PROBLEM
Your job is to copy all the entries precisely as they stand.

INPUT FOR THIS TASK

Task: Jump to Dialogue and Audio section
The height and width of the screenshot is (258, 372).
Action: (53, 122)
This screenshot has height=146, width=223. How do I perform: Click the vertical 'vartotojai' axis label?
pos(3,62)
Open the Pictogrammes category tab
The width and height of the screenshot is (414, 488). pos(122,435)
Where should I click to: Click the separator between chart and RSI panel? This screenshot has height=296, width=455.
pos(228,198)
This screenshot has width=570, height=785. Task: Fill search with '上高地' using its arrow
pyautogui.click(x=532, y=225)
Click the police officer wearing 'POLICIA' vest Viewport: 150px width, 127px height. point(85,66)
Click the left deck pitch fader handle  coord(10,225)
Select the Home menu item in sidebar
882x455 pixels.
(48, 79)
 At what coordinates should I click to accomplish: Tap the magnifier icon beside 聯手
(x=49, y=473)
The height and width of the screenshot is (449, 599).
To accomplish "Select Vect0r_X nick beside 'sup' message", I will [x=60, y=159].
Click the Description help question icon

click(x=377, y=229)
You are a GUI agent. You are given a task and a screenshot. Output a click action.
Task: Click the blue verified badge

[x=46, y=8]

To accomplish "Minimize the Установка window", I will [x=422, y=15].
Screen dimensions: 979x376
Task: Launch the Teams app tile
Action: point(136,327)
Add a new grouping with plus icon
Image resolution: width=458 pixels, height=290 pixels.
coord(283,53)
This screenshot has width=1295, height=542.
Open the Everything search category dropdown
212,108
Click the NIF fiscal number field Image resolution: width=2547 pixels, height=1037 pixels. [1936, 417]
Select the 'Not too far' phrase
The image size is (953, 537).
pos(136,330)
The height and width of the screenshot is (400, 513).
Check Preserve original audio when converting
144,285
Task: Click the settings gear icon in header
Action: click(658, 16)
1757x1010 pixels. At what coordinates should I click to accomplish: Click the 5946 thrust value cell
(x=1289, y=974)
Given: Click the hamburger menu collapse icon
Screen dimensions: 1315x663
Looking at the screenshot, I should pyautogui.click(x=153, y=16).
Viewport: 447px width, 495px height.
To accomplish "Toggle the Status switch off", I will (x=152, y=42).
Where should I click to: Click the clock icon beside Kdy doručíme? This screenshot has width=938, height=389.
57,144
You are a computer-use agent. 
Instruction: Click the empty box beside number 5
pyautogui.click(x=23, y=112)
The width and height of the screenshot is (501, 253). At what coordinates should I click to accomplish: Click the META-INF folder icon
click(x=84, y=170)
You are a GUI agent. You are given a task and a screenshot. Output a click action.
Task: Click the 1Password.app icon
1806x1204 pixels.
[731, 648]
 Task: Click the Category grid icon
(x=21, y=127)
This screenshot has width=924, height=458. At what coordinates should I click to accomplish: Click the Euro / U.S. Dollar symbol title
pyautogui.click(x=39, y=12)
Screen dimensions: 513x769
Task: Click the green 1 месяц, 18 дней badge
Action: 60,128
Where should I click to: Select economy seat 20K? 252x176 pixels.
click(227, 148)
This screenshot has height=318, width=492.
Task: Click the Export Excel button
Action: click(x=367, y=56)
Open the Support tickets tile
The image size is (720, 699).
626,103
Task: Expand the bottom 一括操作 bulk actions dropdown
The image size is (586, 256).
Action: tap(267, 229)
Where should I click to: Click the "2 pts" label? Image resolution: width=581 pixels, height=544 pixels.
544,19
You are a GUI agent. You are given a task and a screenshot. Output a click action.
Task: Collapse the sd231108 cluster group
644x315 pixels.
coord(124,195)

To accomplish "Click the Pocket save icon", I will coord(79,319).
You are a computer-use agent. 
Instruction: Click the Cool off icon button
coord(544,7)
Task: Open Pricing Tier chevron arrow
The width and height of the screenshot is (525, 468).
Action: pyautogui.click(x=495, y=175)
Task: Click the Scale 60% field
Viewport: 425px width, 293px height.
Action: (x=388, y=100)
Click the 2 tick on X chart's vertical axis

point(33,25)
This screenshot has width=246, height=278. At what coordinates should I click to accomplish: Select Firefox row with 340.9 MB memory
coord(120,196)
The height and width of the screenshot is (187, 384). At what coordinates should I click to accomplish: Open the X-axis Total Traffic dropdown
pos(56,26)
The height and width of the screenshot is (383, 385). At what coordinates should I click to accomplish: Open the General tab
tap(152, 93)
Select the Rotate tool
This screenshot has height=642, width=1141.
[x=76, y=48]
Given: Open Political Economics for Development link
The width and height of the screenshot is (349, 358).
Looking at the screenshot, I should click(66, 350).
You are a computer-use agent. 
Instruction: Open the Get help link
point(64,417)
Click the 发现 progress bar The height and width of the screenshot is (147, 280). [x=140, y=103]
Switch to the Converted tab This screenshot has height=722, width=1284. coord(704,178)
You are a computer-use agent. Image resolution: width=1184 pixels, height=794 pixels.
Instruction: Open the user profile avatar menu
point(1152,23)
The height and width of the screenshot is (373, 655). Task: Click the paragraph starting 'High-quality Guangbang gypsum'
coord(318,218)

RESPONSE TO THE EXERCISE
Task: Jump to Dialogue and Audio section
The height and width of the screenshot is (258, 372).
Action: (53, 122)
This screenshot has height=146, width=223. How do I perform: Click the vertical 'vartotojai' axis label?
pos(3,62)
Open the Pictogrammes category tab
The width and height of the screenshot is (414, 488). pos(122,435)
Where should I click to: Click the separator between chart and RSI panel? This screenshot has height=296, width=455.
pos(228,198)
This screenshot has width=570, height=785. Task: Fill search with '上高地' using its arrow
pyautogui.click(x=532, y=225)
Click the police officer wearing 'POLICIA' vest Viewport: 150px width, 127px height. point(85,66)
Click the left deck pitch fader handle  coord(10,225)
Select the Home menu item in sidebar
882x455 pixels.
(48, 79)
 At what coordinates should I click to accomplish: Tap the magnifier icon beside 聯手
(x=49, y=473)
The height and width of the screenshot is (449, 599).
To accomplish "Select Vect0r_X nick beside 'sup' message", I will [x=60, y=159].
Click the Description help question icon

click(x=377, y=229)
You are a GUI agent. You are given a task and a screenshot. Output a click action.
Task: Click the blue verified badge

[x=46, y=8]

To accomplish "Minimize the Установка window", I will [x=422, y=15].
Screen dimensions: 979x376
Task: Launch the Teams app tile
Action: point(136,327)
Add a new grouping with plus icon
Image resolution: width=458 pixels, height=290 pixels.
coord(283,53)
This screenshot has width=1295, height=542.
Open the Everything search category dropdown
212,108
Click the NIF fiscal number field Image resolution: width=2547 pixels, height=1037 pixels. [1936, 417]
Select the 'Not too far' phrase
The image size is (953, 537).
pos(136,330)
The height and width of the screenshot is (400, 513).
Check Preserve original audio when converting
144,285
Task: Click the settings gear icon in header
Action: click(658, 16)
1757x1010 pixels. At what coordinates should I click to accomplish: Click the 5946 thrust value cell
(x=1289, y=974)
Given: Click the hamburger menu collapse icon
Screen dimensions: 1315x663
Looking at the screenshot, I should pyautogui.click(x=153, y=16).
Viewport: 447px width, 495px height.
To accomplish "Toggle the Status switch off", I will (x=152, y=42).
Where should I click to: Click the clock icon beside Kdy doručíme? This screenshot has width=938, height=389.
57,144
You are a computer-use agent. 
Instruction: Click the empty box beside number 5
pyautogui.click(x=23, y=112)
The width and height of the screenshot is (501, 253). At what coordinates should I click to accomplish: Click the META-INF folder icon
click(x=84, y=170)
You are a GUI agent. You are given a task and a screenshot. Output a click action.
Task: Click the 1Password.app icon
1806x1204 pixels.
[731, 648]
 Task: Click the Category grid icon
(x=21, y=127)
This screenshot has width=924, height=458. At what coordinates should I click to accomplish: Click the Euro / U.S. Dollar symbol title
pyautogui.click(x=39, y=12)
Screen dimensions: 513x769
Task: Click the green 1 месяц, 18 дней badge
Action: 60,128
Where should I click to: Select economy seat 20K? 252x176 pixels.
click(227, 148)
This screenshot has height=318, width=492.
Task: Click the Export Excel button
Action: click(x=367, y=56)
Open the Support tickets tile
The image size is (720, 699).
626,103
Task: Expand the bottom 一括操作 bulk actions dropdown
The image size is (586, 256).
Action: tap(267, 229)
Where should I click to: Click the "2 pts" label? Image resolution: width=581 pixels, height=544 pixels.
544,19
You are a GUI agent. You are given a task and a screenshot. Output a click action.
Task: Collapse the sd231108 cluster group
644x315 pixels.
coord(124,195)

To accomplish "Click the Pocket save icon", I will coord(79,319).
You are a computer-use agent. 
Instruction: Click the Cool off icon button
coord(544,7)
Task: Open Pricing Tier chevron arrow
The width and height of the screenshot is (525, 468).
Action: pyautogui.click(x=495, y=175)
Task: Click the Scale 60% field
Viewport: 425px width, 293px height.
Action: (x=388, y=100)
Click the 2 tick on X chart's vertical axis

point(33,25)
This screenshot has width=246, height=278. At what coordinates should I click to accomplish: Select Firefox row with 340.9 MB memory
coord(120,196)
The height and width of the screenshot is (187, 384). At what coordinates should I click to accomplish: Open the X-axis Total Traffic dropdown
pos(56,26)
The height and width of the screenshot is (383, 385). At what coordinates should I click to accomplish: Open the General tab
tap(152, 93)
Select the Rotate tool
This screenshot has height=642, width=1141.
[x=76, y=48]
Given: Open Political Economics for Development link
The width and height of the screenshot is (349, 358).
Looking at the screenshot, I should click(66, 350).
You are a computer-use agent. 
Instruction: Open the Get help link
point(64,417)
Click the 发现 progress bar The height and width of the screenshot is (147, 280). [x=140, y=103]
Switch to the Converted tab This screenshot has height=722, width=1284. coord(704,178)
You are a computer-use agent. Image resolution: width=1184 pixels, height=794 pixels.
Instruction: Open the user profile avatar menu
point(1152,23)
The height and width of the screenshot is (373, 655). Task: Click the paragraph starting 'High-quality Guangbang gypsum'
coord(318,218)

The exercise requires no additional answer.